Por: Jair Peña Gómez

Distintas culturas, distintas razas y distintas religiones dan cuenta del surgimiento de la palabra, y alguna de estas últimas – la cristiana -, afirma que la palabra fue el principio. La palabra ha sido herramienta de progreso y conocimiento, lo fue, antes que la aritmética, la filosofía y todas las ciencias. Permitió al hombre comunicar todo tipo de cuestiones, por ejemplo: advertir a la tribu de un riesgo inminente, manifestar felicidad y tristeza o expresar un sencillo plan de cacería.

Hoy, estamos tan acostumbrados a ella, que la consideramos una elemental condición humana, como si siempre la hubiésemos tenido y no existiera manera de perderla. Lo cierto es que en el mundo, día a día se priva a millones de personas de levantar su voz, de hacer uso de la palabra en una de sus más valiosas expresiones, la prensa. Ya sea en un gobierno autocrático, en medio de una guerra o en el marco de un enfrentamiento entre grupos poderosos, con intereses oscuros y encontrados, el periodista sufre persecución. Lo cual es a todas luces condenable, y se han escrito ríos de tinta al respecto, pero en esta ocasión quiero centrarme en ver la libertad de expresión con un prisma distinto.

“Ningún ser sin alma tiene voz”, decía Aristóteles, por eso cuando se ataca la palabra, que es voz, mensaje, revelación y signo mediador, se ataca la sustancia de la persona, el alma misma, y por tanto, se atenta contra la humanidad.

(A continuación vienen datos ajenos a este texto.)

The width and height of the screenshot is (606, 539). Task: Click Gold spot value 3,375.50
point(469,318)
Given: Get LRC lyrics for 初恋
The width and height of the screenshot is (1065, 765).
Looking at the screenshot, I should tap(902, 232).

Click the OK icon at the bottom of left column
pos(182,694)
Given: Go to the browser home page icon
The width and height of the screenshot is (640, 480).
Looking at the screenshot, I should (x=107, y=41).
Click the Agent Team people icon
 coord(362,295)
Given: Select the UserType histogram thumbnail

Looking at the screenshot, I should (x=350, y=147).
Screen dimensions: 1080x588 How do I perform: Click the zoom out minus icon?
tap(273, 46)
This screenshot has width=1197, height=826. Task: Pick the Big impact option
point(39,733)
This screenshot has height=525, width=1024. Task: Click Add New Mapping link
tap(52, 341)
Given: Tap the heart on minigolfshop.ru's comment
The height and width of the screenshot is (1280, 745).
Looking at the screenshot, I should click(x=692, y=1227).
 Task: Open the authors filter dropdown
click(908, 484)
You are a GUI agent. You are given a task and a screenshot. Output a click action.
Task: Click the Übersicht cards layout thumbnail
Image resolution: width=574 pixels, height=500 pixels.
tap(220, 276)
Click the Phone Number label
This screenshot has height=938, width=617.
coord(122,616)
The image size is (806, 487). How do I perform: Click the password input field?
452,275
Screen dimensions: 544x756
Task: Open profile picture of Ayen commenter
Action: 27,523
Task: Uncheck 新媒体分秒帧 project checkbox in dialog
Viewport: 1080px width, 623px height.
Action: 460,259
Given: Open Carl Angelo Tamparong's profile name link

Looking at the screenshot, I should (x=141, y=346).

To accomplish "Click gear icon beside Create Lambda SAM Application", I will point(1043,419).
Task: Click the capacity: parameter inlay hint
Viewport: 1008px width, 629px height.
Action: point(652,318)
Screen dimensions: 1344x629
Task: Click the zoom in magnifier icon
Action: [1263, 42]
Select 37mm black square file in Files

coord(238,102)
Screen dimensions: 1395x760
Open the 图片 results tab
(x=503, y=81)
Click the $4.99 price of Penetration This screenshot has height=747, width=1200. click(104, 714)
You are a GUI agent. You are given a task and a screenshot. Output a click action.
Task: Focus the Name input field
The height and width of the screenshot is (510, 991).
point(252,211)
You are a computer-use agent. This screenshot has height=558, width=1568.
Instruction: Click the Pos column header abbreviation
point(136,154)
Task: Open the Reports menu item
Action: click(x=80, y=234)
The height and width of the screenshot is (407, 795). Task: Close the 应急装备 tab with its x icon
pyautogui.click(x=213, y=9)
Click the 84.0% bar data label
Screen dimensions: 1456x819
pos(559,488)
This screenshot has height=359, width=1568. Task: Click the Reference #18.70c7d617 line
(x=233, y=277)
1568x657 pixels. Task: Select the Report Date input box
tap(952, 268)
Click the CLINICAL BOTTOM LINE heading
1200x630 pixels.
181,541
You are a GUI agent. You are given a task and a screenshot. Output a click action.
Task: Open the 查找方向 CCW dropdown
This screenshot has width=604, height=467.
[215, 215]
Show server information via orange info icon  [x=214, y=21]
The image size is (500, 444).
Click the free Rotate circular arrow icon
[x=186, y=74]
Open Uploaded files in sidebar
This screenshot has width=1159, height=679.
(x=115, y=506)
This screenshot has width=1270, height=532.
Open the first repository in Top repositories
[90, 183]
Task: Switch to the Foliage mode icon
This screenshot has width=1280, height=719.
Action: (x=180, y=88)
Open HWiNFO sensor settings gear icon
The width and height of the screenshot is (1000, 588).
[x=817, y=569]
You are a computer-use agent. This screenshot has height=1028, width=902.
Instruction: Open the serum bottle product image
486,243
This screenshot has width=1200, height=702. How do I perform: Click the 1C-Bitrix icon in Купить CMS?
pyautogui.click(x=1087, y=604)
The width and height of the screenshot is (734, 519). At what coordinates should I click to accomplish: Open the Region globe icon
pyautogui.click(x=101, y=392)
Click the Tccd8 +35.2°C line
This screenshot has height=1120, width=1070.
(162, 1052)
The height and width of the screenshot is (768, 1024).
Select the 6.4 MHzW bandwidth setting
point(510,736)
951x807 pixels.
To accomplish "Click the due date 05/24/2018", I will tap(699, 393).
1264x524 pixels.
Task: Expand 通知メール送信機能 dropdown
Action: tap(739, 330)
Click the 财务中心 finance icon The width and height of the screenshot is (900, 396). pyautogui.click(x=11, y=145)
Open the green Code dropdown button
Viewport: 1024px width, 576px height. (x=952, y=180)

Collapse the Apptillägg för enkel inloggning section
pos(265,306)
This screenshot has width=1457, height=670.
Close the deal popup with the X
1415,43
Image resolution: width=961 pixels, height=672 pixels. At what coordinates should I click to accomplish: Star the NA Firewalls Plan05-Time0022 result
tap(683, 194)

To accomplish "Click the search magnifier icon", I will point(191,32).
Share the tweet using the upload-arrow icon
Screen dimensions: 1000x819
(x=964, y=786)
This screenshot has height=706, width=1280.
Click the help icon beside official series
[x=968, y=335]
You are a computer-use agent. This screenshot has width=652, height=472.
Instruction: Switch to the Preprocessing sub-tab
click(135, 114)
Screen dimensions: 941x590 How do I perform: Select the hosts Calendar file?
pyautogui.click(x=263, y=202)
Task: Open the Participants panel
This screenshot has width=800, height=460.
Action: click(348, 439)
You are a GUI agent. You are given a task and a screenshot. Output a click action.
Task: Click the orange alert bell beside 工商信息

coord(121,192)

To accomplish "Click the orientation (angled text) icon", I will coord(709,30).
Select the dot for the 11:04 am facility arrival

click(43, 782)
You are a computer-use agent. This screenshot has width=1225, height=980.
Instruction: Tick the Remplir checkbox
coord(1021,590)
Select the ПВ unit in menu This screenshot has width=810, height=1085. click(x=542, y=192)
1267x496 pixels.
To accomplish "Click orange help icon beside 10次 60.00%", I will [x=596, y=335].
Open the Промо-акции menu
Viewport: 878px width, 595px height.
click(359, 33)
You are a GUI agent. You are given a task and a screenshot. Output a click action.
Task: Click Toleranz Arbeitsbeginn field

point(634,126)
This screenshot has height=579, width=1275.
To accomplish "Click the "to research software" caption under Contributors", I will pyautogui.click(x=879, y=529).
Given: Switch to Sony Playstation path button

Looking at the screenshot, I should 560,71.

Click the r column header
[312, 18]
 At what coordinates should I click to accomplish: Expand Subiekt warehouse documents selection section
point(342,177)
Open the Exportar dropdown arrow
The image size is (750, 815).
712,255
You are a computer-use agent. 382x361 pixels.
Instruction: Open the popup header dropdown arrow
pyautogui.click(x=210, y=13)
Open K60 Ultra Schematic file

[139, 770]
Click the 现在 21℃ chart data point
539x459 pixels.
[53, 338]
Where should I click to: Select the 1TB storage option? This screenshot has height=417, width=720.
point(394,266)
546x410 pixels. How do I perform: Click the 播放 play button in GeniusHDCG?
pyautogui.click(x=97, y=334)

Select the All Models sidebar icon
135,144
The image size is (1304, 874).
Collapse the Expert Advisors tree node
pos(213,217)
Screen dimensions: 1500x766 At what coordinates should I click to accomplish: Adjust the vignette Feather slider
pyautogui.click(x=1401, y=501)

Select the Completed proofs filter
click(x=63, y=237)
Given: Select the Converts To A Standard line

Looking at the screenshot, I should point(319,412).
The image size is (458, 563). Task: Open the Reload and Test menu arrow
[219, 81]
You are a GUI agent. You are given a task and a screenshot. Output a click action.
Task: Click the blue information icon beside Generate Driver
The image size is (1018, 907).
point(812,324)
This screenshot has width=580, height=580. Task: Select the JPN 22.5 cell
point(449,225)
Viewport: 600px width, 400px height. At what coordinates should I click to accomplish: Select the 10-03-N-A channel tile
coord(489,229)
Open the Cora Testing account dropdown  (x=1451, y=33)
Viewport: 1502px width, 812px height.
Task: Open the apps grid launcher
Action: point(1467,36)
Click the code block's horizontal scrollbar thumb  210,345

Por consiguiente, la libertad de expresión no sólo puede ser vista desde el emisor, es importante verla también desde el destinatario, porque la palabra es un instrumento de comunicación para la comunidad, que debe informarse y ser informada desde ella misma con veracidad. Cuando se instrumentaliza la palabra, se distorsiona la información. Por eso los griegos hablaron de logos y los latinos de verbum para designar a la palabra dotada de razón, y por ende de verdad.

Lastimosamente los medios de comunicación han caído en una lógica maniqueísta, en la cual ven los sucesos de forma binaria. Es blanco o es negro, como si la vida no fuera multicolor, y contribuyen a la polarización de la sociedad. Se han dedicado a usar el grito de Esténtor, ese personaje mitológico de la primera obra de Homero cuya voz sonaba como la de cincuenta hombres, y alarmaba el ejercito aqueo ante cualquier ataque. Ese alarmismo constante, deforma y confunde.

De modo que, no podemos entender la libertad de expresión simplemente como el derecho a decir algo, sino como deber y compromiso con la verdad. Santo Tomás afirmaba que “la palabra es la verdad que truena” (verum boans), si la verdad truena, no hay necesidad de ser amplificadores de mentiras por el afán de vender, atrapar y cautivar.

Libertad y verdad son inseparables. Cuando la verdad se oculta, impera un silencio estridente, que suena a reproche y opresión; a esclavitud y falsedad. Porque la verdad puede desplazarse y esconderse por algún lapso, pero nunca suplantarse, aunque las visiones hedonistas y egoístas quieran relativizar su valor.

Dicho esto, la ética tiene un rol preponderante en la defensa de la libertad de expresión y del correcto uso de la palabra. Los comunicadores y los medios deben escapar de la tentación de abusar de su poder, concebir al público como lo que es, un cúmulo de individualidades que no se anulan; el público está compuesto por personas, con dignidad e integridad, y no es una masa abstracta que simplemente consume.

Como sociedad estamos interpelados a repensar el papel de los medios, mucho más en tiempos donde las fake news son pan de cada día, tergiversando la información, donde los mensajes subliminales están presentes en cada comercial, cada programa, cada serie, cada película… Comerciando antivalores y manoseando la palabra, muy en la línea del deconstructivismo, que intenta – a veces exitosamente – minar los pilares fundamentales de la sociedad: el individuo, la familia, los cuerpos intermedios y el gobierno mismo.

La armonía social depende de la responsabilidad y la ética periodística. Hay que informar lo malo, por supuesto, obviarlo sería el mayor de los errores, pero tampoco se puede caer en el fatalismo; no sólo es digno de ser comentado lo violento y negativo, como si la vida no fuese de por sí llena de reveses y dificultades. También debe informarse lo bueno, sin pegasos y arcoíris, basta una pequeña dosis de esperanza y un contenido honesto.

He querido hacer hincapié en la deformación de la palabra como principal enemiga de la libertad de expresión, vista desde una óptica más amplia y no desde la comodidad de la unilateralidad de quien tiene derecho a decir algo, o la pereza mental que otorga reducirlo a la simple relación entre emisor, contenido y destinatario. Hemos de profundizar en el vestido de la comunicación que es la palabra, y reconocer su enorme potencial para manifestar la verdad desde, por y para la persona.